Directions: Render the lines of the items as a JSON list of strings with one string per line and no blank lines. Begin at the line that contains "Open SMS Brandname", and stop after the line that contains "will (162, 34).".

Records supplied:
((

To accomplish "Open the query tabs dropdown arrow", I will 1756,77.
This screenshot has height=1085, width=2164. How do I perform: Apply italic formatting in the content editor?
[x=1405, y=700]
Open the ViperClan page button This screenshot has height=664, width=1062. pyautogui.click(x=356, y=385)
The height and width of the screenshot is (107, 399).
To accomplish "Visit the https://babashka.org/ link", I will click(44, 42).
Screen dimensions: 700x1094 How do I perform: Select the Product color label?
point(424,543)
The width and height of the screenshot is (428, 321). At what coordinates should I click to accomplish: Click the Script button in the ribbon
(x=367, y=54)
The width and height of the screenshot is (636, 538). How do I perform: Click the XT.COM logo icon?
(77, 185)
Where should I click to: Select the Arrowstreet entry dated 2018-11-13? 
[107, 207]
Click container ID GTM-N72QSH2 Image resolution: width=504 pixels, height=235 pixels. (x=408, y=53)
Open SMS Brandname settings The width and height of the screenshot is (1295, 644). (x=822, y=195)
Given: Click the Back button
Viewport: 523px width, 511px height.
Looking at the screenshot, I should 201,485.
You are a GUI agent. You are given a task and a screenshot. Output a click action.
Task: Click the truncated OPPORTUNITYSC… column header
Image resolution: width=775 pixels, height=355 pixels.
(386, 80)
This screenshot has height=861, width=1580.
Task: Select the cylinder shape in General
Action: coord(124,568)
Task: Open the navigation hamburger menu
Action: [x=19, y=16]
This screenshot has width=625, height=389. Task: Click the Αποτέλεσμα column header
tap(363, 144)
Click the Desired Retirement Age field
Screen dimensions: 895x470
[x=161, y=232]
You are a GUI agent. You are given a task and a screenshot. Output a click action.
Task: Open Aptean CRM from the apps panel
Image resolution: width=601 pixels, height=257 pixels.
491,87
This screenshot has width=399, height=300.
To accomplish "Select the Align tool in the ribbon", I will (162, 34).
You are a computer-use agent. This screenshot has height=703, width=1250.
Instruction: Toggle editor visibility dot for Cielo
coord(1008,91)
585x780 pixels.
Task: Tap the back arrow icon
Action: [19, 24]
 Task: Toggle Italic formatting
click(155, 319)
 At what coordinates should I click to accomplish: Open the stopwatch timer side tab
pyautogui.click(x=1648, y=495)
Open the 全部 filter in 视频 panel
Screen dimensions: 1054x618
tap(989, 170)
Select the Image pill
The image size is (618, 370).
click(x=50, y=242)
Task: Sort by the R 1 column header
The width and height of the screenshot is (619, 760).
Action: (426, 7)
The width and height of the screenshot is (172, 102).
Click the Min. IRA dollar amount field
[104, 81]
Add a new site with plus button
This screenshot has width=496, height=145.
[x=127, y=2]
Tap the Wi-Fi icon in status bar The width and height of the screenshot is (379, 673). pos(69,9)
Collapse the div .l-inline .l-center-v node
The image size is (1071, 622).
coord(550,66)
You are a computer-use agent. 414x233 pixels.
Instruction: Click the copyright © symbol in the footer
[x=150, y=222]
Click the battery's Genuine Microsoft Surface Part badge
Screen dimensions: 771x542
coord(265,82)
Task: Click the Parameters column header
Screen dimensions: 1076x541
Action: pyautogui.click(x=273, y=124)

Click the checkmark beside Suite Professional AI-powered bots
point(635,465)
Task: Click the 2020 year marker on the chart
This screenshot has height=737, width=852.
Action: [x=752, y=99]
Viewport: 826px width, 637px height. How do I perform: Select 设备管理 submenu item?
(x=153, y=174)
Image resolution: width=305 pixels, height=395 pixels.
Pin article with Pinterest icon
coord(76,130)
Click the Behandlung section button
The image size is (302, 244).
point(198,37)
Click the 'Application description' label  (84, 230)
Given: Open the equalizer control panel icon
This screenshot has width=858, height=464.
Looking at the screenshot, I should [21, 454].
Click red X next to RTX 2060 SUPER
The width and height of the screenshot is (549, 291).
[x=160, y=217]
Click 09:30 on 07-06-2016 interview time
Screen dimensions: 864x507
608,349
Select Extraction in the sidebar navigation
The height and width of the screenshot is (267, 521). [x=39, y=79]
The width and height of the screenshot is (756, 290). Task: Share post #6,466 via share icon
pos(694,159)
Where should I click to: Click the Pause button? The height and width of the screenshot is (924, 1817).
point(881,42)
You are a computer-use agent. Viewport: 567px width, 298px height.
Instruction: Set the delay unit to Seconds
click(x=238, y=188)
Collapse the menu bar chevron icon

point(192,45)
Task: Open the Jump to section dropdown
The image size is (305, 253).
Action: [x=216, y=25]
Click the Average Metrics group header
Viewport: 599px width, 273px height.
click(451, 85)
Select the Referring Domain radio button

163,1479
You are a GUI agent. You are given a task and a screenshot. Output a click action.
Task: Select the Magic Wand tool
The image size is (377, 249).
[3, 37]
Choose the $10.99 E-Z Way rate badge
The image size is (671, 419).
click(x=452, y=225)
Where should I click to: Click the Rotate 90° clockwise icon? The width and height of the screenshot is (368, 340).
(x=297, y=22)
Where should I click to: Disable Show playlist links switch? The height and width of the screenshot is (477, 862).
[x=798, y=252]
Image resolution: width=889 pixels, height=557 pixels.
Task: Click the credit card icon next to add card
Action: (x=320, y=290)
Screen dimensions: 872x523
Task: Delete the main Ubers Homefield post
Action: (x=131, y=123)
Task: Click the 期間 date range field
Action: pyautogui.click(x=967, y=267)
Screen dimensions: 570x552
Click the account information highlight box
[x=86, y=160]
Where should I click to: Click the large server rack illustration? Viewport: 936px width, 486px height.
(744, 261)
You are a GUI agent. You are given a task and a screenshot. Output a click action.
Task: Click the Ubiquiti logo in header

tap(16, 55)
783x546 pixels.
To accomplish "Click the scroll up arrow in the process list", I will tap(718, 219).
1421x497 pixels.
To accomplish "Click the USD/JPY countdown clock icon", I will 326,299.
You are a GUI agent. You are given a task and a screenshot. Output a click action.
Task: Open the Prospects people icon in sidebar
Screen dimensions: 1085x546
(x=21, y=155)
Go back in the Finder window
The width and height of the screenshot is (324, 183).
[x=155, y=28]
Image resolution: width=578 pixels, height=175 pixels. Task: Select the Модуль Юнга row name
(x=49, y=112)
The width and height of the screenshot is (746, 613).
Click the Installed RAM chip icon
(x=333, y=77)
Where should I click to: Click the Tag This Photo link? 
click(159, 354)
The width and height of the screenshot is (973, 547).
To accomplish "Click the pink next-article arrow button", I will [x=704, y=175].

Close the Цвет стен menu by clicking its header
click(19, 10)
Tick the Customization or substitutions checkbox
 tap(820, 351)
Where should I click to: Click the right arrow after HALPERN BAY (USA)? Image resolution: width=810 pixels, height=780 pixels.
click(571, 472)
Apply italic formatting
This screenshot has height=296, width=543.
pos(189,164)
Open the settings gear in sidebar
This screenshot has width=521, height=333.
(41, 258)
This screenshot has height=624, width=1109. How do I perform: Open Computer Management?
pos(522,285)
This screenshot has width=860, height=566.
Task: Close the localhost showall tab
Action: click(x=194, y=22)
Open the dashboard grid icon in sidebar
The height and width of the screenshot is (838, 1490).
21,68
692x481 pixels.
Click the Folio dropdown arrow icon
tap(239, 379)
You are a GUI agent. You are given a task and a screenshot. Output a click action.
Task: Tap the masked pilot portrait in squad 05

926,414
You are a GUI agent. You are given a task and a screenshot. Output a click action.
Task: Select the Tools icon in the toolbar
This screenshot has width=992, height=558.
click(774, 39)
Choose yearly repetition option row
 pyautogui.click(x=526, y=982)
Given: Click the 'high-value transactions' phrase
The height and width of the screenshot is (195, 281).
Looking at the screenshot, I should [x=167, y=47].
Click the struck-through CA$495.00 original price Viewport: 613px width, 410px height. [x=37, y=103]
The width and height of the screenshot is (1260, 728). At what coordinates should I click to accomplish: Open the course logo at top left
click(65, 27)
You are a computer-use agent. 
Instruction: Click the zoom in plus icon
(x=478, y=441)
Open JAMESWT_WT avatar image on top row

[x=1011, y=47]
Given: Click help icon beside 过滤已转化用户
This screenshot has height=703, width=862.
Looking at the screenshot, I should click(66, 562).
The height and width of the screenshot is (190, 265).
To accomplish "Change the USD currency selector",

))

Exercise result:
[
  "Open SMS Brandname settings The width and height of the screenshot is (1295, 644). (x=822, y=195)",
  "Given: Click the Back button",
  "Viewport: 523px width, 511px height.",
  "Looking at the screenshot, I should 201,485.",
  "You are a GUI agent. You are given a task and a screenshot. Output a click action.",
  "Task: Click the truncated OPPORTUNITYSC… column header",
  "Image resolution: width=775 pixels, height=355 pixels.",
  "(386, 80)",
  "This screenshot has height=861, width=1580.",
  "Task: Select the cylinder shape in General",
  "Action: coord(124,568)",
  "Task: Open the navigation hamburger menu",
  "Action: [x=19, y=16]",
  "This screenshot has width=625, height=389. Task: Click the Αποτέλεσμα column header",
  "tap(363, 144)",
  "Click the Desired Retirement Age field",
  "Screen dimensions: 895x470",
  "[x=161, y=232]",
  "You are a GUI agent. You are given a task and a screenshot. Output a click action.",
  "Task: Open Aptean CRM from the apps panel",
  "Image resolution: width=601 pixels, height=257 pixels.",
  "491,87",
  "This screenshot has width=399, height=300.",
  "To accomplish \"Select the Align tool in the ribbon\", I will (162, 34)."
]